* [Task requirements]: Each and every line below goes into your answer unchanged, but leave out the images.

Records drawn from a dataset:
-------

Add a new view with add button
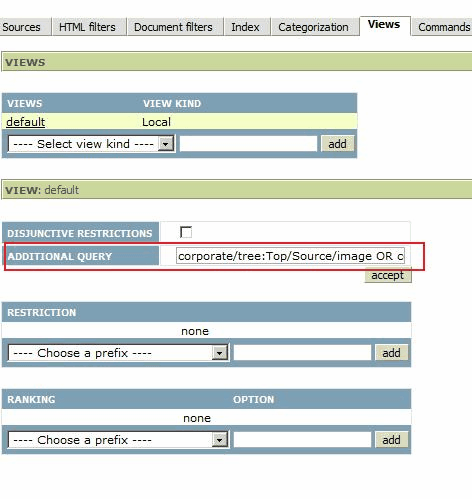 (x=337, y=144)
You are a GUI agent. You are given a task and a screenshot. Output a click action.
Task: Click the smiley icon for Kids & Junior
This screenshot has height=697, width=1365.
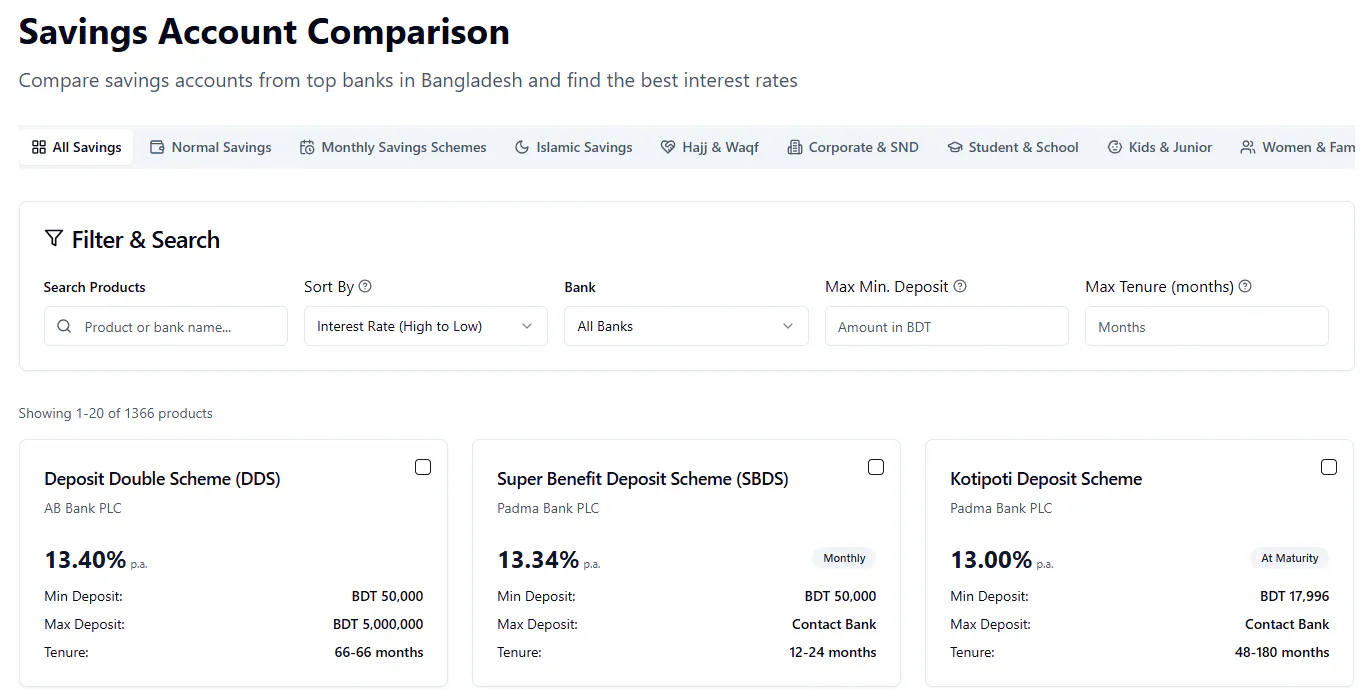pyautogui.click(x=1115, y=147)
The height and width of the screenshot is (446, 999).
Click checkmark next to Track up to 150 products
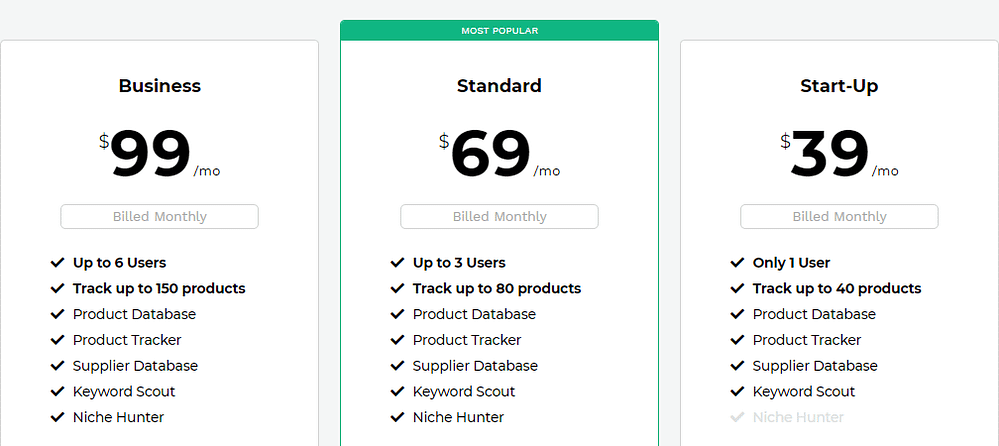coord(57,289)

-------

* [Completed task]:
Add a new view with add button
 (x=337, y=144)
You are a GUI agent. You are given a task and a screenshot. Output a click action.
Task: Click the smiley icon for Kids & Junior
This screenshot has height=697, width=1365.
pyautogui.click(x=1115, y=147)
The height and width of the screenshot is (446, 999).
Click checkmark next to Track up to 150 products
coord(57,289)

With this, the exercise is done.